I'm a Florida Teacher. This is What's Happened to My Classroom LibraryBreaking News
tags: Florida, academic freedom, teaching history, Ron DeSantis
Andrea Phillips teaches 3rd grade students in Florida.
“I’m done! I’m done! What do I do now?” Every teacher, in every classroom, hears this many (thousands) of times daily from their students. In my classroom, for more than a decade, the answer has always been “Get a book and read.” That is until last week when I was told to pack up my classroom library until further notice.
The state of Florida, where I teach, has passed vague laws on what books teachers can and cannot have in their classrooms.
House Bill 1467, signed by Governor DeSantis in March of last year, basically states that schools must be transparent in their selection of instructional, library, and reading materials. Meaning that parents have the right to know what their students are reading and a means to view those materials. All materials must be free of pornography, gender identity issues (for students in Kindergarten through third grade), as well as any books relating to discrimination based on race, color, sex, or national origin. The books must also be approved by a certificated media specialist.
On the surface, this seems reasonable, but it goes much deeper. The bill does not name specific books to ban, nor a system in which to vet the books. It does, however, come with a fear-mongering threat of a class three felony, which could cause a teacher to lose not only their teaching certificate, but their right to vote as well.
Many schools, including my own, do not have a full time media specialist. Due to budget cuts, we have a media specialist every other week. That means we have one person to vet thousands of books in our school alone, before we can have them in our classrooms. In addition to the mountain of work now laid in her lap, she hasn’t even been given a system to vet the books with. Currently, it is a subjective process of a single person reviewing each book with a 12-point questionnaire. One of my issues is that what one person finds offensive, another may find silly. For example, the book ‘No, David’ by David Shannon. On one page an illustration of David running pantless down the street is shown. One media specialist may find this humorous, as it was intended, while another may label it as pornographic. The lack of directives and specificities makes me fear for the future of school-based libraries.
In an attempt to shield their teachers from disciplinary actions, my district issued a directive to make all classroom libraries and media center books unavailable to students until further directed. We have been told that this is a temporary move as the district works toward compliance with this law, but with only one person to vet thousands of books, it doesn’t feel very temporary.

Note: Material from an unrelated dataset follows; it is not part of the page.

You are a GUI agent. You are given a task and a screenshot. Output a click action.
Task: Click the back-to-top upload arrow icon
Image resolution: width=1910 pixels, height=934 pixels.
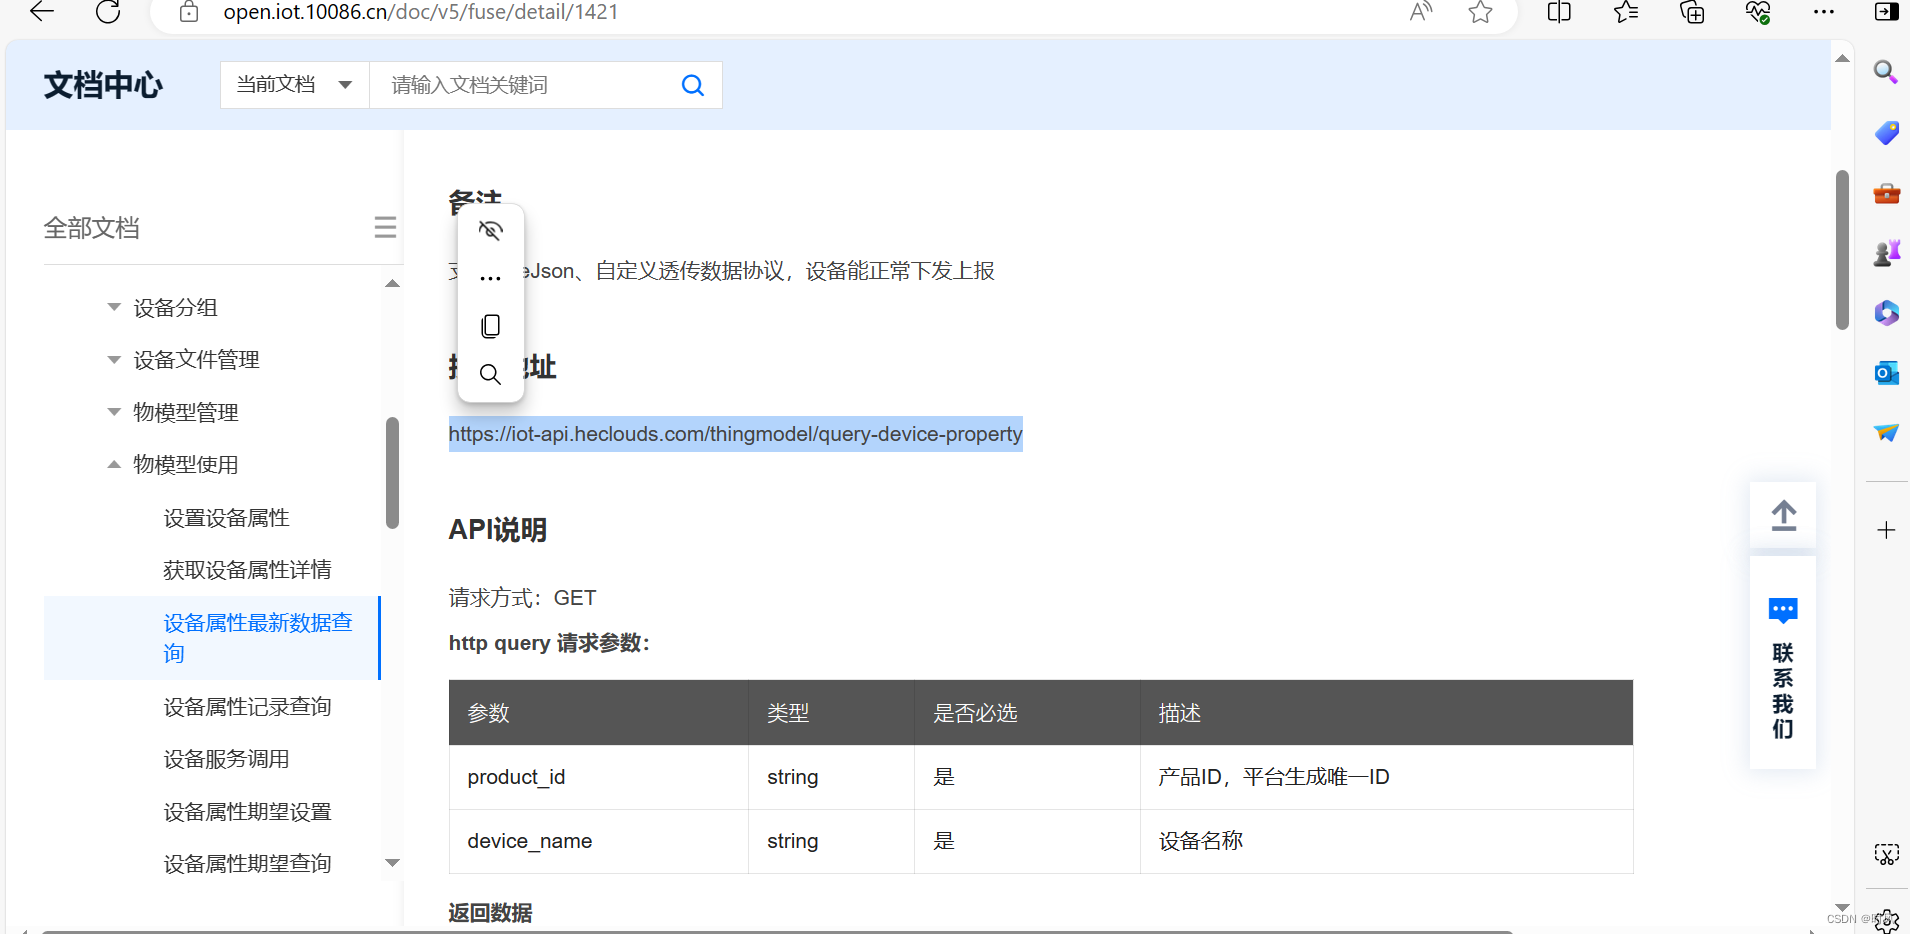click(x=1783, y=516)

I love teaching and I’m a damn good teacher. I deserve the autonomy to make decisions within my classroom for my students. I am a certified educator. My goal is to educate and expand thinking, not indoctrinate as we’ve been accused of doing. My goal is to build lifelong readers and learners, inspire curiosity, and engage students. That doesn’t happen without books. Books of all subject matters and ranges. Students need and deserve the opportunity to discover their passions and escape this crazy world in a book.